● **List of tasks**
**1)** Answer these questions using the cost-surge troubleshooting guide:
(a) Which option is chosen for Statistic Period in both methods on the Billing Details tab?
(b) On which page can the billable items behind cost surges be identified?
(c) What three possible causes are listed for unexpected cost surges in SQL jobs?
**2)** Reproduce the part of the cost-surge troubleshooting guide that opens with the words containing "Go to the Expenses and Costs console and" and closes with "View billing details.".

[Start Source document]

Step 4: Analyze the projects and billable items that cause unexpected cost surges in the Expenses and Costs console

Go to the Expenses and Costs console and use one of the following methods to analyze the projects and billable items that cause unexpected cost surges. For more information about how to go to the Expenses and Costs console, see View billing details.

On the Billing Details tab of the Bill Details page, select Instance for Statistic Item and select By Day for Statistic Period to search for bills and identify the projects that generate high costs based on instance IDs. If the cost of a project is higher than expected, analyze the project.
On the Billing Details tab of the Bill Details page, select Billing Item for Statistic Item and select By Day for Statistic Period to search for bills and identify the billable items that generate high costs. You can search for a project based on Instance ID and analyze its billable items that generate high costs.
Identify the billable items that cause cost surges on the Cost Analysis page.

Step 5: Troubleshoot the cost surge issue

Analyze and troubleshoot the cost surge issue based on projects and billable items.

Troubleshoot unexpected surges in computing fees of SQL jobs

If the overall cost of your SQL jobs, including the SQL jobs that involve external tables, is high, unexpected cost surges may be caused by a single job, repeated running of jobs, or invalid configurations of scheduling properties.

Query the instance ID (inst_id) of the high-cost job and view the execution information about the job.

[End Source document]
[Start Supplied data]

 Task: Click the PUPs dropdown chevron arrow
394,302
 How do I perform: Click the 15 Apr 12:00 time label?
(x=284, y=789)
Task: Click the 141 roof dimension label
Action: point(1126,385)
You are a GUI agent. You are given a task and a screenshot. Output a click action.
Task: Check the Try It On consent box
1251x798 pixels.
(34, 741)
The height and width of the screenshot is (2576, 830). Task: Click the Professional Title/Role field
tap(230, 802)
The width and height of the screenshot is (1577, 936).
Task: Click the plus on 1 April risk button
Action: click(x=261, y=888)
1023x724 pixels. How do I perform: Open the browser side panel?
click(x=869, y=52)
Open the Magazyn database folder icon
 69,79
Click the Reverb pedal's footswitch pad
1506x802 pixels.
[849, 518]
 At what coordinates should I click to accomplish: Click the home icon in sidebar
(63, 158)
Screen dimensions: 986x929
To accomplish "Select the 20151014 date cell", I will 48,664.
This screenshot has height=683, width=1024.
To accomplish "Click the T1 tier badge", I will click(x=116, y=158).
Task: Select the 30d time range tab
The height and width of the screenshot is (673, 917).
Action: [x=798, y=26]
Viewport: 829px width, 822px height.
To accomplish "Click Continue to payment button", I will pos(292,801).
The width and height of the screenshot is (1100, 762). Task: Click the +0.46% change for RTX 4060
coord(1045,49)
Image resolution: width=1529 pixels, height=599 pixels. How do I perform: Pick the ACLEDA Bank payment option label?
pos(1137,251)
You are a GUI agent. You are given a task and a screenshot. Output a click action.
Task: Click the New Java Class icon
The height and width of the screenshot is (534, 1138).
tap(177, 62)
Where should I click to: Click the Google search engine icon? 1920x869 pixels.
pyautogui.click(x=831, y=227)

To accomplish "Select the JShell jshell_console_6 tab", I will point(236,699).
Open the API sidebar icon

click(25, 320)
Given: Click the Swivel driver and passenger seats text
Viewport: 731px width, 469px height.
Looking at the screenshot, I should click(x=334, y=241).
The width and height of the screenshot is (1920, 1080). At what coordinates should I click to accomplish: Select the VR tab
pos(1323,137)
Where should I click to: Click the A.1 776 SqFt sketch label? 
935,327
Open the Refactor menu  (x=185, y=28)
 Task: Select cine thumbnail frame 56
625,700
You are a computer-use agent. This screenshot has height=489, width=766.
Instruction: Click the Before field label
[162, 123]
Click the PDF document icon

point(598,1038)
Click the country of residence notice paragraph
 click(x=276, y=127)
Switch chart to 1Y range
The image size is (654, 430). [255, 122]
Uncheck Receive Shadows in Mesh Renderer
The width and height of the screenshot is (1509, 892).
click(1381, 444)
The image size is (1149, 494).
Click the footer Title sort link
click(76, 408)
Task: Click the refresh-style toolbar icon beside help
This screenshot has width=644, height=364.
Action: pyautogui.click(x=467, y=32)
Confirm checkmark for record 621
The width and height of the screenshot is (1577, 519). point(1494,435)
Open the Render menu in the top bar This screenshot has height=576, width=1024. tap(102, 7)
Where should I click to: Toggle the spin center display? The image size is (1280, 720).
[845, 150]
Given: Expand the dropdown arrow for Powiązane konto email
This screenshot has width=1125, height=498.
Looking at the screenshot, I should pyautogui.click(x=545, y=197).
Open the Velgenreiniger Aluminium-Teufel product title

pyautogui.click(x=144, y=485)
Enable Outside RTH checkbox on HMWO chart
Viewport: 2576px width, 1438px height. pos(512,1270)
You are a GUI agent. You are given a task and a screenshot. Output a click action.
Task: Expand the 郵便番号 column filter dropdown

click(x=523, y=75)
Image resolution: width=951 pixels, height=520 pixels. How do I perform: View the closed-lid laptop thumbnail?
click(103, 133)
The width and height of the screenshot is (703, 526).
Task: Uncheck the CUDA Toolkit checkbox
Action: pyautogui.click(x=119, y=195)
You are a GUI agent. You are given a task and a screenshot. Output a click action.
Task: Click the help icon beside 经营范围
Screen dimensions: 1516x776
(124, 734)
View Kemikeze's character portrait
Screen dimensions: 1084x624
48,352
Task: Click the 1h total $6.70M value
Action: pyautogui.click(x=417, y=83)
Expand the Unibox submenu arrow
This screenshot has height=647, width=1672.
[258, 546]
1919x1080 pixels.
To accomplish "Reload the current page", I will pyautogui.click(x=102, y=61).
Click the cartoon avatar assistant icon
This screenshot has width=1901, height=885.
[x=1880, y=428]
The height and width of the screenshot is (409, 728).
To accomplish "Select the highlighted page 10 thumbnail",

[End Supplied data]

● **Outputs in order**
**1)**
(a) By Day
(b) The Cost Analysis page
(c) A single job, repeated running of jobs, or invalid configurations of scheduling properties

**2)**
Go to the Expenses and Costs console and use one of the following methods to analyze the projects and billable items that cause unexpected cost surges. For more information about how to go to the Expenses and Costs console, see View billing details.